Foundry's Share of Bitcoin Hashrate Crosses 32%, Reviving Pool Centralization Debate
The U.S.-based mining pool now processes nearly a third of all Bitcoin blocks. Protocol-level discussions of pool-independent mining — including Stratum V2 — are moving faster as a result.

Foundry Digital's share of Bitcoin network hashrate crossed 32% for the first time in March, according to pool distribution data from mempool.space. The U.S.-based mining pool is now within distance of the informal 33% threshold that the Bitcoin protocol community has historically treated as the point at which pool centralization becomes a systemic concern. The milestone is reviving discussions — among protocol developers, pool operators, and miner customers — about how to reduce pool-level concentration without disrupting the operational plumbing that miners rely on.
Why 33% matters
The Bitcoin protocol is theoretically secure against any adversary controlling less than 50% of network hashrate. The 33% threshold is not protocol-level; it is a behavioral threshold. A mining pool controlling 33% can engage in selfish mining strategies — specifically, withholding blocks and releasing them strategically — that would be unprofitable at lower levels of control and that would be devastating at higher ones. Foundry, to be clear, is not engaging in anything of the sort. The concern is structural, not behavioral.
"The issue is not what Foundry is doing with 32%. The issue is that the industry has allowed any single pool to reach a position where doing something bad with it would be possible." — Matt Corallo, protocol engineer
Stratum V2 as structural response
Stratum V2 is the long-discussed update to the mining pool protocol that would allow individual miners to construct their own block templates rather than accepting templates provided by the pool operator. In the V1 system, the pool operator decides which transactions go into blocks. In V2, individual miners can make that decision, with the pool operator primarily coordinating payouts.
The difference matters because it changes the distribution of one specific power — the power to censor transactions — from the pool operator to the individual miners. Pool concentration becomes less meaningful under V2 because pools no longer control block content.
Adoption of V2 has been uneven. Several smaller pools, including Demand Pool and Ocean, have been running V2-native operations for over a year. The largest pools — Foundry, Antpool, ViaBTC — have not yet made the transition. The technical barriers are modest. The incentives are where the real question sits.
What the miner customers are saying
Marathon, Riot, and CleanSpark have all, in recent quarterly calls, been asked about their pool arrangements. The answers have been noncommittal. Several of the mid-sized miners, who do not have public earnings calls, have been more direct in private conversations: they prefer the operational simplicity of Foundry's current arrangement, and they are not motivated to switch unless either a cost advantage or a regulatory incentive appears.
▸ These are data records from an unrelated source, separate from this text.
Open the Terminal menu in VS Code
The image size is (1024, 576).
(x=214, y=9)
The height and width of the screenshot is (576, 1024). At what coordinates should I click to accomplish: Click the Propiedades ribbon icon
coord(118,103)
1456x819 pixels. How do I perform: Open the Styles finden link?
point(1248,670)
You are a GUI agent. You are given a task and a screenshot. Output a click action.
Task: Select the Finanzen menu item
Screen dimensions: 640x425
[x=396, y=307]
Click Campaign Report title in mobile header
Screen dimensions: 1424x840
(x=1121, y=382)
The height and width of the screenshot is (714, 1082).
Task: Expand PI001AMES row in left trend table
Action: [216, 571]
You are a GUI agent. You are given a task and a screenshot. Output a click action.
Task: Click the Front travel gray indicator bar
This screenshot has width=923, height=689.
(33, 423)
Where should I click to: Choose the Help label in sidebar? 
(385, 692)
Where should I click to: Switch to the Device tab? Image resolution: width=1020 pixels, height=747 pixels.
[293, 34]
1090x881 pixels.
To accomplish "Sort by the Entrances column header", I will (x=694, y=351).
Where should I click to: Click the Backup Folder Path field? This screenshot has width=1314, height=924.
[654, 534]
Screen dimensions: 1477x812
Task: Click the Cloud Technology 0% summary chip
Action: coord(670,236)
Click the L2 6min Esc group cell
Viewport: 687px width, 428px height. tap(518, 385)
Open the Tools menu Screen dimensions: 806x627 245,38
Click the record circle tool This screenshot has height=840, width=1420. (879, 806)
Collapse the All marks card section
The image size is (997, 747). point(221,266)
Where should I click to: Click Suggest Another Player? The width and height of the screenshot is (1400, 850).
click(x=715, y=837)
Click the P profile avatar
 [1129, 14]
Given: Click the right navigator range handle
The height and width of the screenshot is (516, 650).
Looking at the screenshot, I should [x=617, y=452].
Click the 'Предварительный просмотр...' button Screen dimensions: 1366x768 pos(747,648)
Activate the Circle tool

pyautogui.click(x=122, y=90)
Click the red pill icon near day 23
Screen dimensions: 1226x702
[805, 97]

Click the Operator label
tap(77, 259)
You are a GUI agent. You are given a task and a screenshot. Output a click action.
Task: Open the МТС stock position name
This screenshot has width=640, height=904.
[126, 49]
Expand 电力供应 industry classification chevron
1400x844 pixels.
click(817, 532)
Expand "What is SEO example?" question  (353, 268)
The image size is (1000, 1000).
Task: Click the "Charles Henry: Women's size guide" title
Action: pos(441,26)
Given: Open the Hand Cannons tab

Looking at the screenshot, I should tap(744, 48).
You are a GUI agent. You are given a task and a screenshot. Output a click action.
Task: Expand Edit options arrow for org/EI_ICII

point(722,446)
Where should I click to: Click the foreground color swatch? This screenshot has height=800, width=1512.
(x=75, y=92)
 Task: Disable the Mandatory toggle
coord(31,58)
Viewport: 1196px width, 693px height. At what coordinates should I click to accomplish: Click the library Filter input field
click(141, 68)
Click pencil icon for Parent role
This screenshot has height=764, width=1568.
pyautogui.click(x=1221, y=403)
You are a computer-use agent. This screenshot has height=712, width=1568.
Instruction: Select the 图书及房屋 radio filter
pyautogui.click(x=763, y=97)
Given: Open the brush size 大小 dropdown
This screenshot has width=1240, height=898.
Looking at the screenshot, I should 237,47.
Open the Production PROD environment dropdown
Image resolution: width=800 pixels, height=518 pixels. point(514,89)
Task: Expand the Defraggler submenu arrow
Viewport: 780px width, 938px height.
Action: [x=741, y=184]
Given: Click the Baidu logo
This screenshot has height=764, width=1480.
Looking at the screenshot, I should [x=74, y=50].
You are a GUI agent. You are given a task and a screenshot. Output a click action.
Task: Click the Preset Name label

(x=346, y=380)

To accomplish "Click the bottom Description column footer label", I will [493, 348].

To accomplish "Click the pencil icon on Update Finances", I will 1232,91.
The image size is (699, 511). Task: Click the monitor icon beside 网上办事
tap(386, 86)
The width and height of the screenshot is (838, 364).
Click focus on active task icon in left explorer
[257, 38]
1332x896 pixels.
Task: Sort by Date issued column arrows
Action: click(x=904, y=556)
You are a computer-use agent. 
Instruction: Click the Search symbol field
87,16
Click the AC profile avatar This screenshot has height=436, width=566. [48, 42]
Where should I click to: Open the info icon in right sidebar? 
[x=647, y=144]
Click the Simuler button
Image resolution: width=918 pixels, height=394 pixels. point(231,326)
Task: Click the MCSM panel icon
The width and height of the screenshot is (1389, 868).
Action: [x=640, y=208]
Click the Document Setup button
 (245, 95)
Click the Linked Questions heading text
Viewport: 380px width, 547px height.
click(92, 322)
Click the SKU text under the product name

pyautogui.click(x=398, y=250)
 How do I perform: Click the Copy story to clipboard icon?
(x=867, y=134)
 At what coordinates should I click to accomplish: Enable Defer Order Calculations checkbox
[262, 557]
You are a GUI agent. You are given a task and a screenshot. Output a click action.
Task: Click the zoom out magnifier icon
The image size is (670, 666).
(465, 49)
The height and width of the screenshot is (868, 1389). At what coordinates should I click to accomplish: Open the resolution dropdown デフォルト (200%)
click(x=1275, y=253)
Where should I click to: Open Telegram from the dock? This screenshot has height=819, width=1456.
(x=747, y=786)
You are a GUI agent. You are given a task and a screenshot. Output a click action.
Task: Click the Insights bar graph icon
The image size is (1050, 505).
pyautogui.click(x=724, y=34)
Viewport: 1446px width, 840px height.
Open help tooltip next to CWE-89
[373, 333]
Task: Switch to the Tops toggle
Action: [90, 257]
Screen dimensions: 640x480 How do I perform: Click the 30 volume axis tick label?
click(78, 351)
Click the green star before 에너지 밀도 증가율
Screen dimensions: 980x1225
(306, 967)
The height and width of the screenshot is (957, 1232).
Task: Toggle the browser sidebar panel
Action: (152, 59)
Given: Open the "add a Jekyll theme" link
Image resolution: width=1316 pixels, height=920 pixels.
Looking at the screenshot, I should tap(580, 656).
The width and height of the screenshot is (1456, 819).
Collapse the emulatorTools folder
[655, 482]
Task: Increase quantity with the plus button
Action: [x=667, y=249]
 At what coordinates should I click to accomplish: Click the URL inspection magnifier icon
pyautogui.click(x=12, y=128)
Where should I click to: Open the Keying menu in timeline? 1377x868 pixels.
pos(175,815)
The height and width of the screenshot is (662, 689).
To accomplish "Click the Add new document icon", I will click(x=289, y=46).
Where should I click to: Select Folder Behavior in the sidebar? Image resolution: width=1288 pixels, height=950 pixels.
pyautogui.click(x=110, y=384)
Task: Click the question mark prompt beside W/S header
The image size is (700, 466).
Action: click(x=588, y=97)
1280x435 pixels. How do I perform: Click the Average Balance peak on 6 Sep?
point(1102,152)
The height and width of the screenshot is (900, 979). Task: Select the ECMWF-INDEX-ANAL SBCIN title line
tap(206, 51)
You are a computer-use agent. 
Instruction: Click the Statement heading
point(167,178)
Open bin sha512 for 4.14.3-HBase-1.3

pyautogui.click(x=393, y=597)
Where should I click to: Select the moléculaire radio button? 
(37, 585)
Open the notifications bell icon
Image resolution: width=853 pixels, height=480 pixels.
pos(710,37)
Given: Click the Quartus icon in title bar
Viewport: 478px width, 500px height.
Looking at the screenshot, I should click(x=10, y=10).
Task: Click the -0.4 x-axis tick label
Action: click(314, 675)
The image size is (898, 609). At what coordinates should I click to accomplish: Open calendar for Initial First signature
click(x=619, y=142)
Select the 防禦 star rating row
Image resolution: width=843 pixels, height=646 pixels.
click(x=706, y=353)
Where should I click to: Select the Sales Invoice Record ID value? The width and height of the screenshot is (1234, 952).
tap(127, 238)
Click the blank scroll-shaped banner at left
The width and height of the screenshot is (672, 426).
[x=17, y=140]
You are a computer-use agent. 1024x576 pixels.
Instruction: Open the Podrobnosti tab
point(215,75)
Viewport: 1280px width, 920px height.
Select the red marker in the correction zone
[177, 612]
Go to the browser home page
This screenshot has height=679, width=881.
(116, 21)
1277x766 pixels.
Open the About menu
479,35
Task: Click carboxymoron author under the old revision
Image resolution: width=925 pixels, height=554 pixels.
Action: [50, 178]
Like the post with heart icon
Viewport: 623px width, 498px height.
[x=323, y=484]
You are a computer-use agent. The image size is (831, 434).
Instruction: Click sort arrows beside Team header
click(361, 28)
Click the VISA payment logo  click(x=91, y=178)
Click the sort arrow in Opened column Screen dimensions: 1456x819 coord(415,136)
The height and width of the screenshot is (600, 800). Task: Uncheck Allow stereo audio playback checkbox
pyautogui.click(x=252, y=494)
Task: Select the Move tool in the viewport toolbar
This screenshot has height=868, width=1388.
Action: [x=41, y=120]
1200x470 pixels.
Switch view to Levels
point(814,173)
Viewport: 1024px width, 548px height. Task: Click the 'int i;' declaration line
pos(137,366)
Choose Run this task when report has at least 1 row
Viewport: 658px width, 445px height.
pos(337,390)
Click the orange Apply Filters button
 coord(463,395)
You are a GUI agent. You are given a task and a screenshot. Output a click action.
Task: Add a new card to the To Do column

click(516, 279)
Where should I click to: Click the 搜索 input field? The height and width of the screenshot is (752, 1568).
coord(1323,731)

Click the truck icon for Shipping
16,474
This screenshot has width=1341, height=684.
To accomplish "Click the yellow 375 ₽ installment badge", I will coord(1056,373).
Foundry itself has been publicly supportive of V2 adoption while moving deliberately. A switch to V2 for Foundry's entire customer base is a nontrivial engineering project, and the pool has not committed to a timeline.
The regulatory dimension
The 33% threshold is also a concern for the U.S. regulatory community, for reasons that are not primarily about Bitcoin. A single U.S.-domiciled entity processing 33% of blocks creates an unwanted centralization point for sanctions compliance, transaction censorship requests, and other jurisdictional pressures. Foundry has been reasonably transparent about how it handles such requests, but the existence of the possibility is itself the concern.
The practical path forward
A combination of V2 adoption, voluntary customer redistribution by larger miners, and pressure from developer communities will probably keep Foundry below 40% through the rest of the year. Whether the pool ends 2026 materially lower than 32% depends on whether the larger miners make the switch that they have, so far, declined to make. The incentives are slowly realigning. The question is whether they realign before an incident forces the issue.